## Records for the task
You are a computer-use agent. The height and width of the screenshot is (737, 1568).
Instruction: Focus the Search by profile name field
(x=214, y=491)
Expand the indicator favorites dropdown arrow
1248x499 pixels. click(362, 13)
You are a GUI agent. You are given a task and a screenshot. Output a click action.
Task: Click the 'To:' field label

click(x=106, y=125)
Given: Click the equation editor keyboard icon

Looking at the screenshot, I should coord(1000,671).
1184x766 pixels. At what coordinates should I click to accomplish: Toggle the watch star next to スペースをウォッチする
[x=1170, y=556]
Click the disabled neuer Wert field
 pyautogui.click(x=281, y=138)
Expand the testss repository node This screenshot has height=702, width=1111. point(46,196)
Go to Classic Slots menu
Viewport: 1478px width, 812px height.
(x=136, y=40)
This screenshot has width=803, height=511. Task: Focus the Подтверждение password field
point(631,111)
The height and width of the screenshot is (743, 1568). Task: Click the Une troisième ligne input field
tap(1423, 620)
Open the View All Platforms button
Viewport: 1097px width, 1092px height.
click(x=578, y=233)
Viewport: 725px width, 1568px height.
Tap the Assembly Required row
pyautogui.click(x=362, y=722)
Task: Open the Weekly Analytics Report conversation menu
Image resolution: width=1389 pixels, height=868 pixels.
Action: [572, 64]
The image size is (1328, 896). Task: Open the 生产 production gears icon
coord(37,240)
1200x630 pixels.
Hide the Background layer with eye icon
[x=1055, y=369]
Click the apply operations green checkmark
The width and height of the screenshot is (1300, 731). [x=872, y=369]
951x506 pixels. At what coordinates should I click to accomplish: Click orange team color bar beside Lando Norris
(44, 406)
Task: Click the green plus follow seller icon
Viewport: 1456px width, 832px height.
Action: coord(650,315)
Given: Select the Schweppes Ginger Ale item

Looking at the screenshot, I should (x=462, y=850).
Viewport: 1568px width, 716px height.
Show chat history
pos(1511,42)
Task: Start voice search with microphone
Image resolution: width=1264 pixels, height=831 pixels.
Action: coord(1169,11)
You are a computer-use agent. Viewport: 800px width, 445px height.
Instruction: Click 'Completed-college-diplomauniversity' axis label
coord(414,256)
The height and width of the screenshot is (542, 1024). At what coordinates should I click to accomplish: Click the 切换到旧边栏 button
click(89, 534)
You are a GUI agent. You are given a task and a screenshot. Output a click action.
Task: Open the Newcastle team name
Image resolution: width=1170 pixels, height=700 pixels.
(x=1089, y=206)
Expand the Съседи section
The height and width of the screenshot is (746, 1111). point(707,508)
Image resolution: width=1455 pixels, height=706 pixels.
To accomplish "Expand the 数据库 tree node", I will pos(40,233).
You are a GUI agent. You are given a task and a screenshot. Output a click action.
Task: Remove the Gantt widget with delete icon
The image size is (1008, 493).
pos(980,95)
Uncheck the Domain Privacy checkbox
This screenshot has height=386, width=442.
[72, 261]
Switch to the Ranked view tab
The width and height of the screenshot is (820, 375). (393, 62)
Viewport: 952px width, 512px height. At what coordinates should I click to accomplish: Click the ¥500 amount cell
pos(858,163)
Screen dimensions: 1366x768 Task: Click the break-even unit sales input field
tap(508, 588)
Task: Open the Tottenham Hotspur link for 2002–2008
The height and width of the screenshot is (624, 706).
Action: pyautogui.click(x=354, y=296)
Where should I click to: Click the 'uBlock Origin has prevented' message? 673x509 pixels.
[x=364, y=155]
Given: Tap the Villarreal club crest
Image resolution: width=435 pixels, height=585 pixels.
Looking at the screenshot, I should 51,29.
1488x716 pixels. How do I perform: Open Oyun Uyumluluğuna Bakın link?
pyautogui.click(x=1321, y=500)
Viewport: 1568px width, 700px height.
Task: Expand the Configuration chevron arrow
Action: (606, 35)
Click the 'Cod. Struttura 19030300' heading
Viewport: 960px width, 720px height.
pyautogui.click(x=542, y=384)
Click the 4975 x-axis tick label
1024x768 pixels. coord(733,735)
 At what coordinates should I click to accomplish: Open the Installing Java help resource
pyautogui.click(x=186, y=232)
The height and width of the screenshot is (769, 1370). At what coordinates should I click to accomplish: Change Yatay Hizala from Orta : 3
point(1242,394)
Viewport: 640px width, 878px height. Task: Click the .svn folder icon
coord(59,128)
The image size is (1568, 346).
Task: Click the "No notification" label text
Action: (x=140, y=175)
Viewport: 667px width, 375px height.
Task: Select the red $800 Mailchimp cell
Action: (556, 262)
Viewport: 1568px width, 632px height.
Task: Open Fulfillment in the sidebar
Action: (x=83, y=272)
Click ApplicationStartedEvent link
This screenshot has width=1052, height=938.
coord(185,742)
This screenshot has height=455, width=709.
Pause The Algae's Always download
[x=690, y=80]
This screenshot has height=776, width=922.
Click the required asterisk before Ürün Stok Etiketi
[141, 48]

## Your objective
Scan the records for the string "menu" and report each line where it occurs.

## Expected answer
Go to Classic Slots menu
Task: Open the Weekly Analytics Report conversation menu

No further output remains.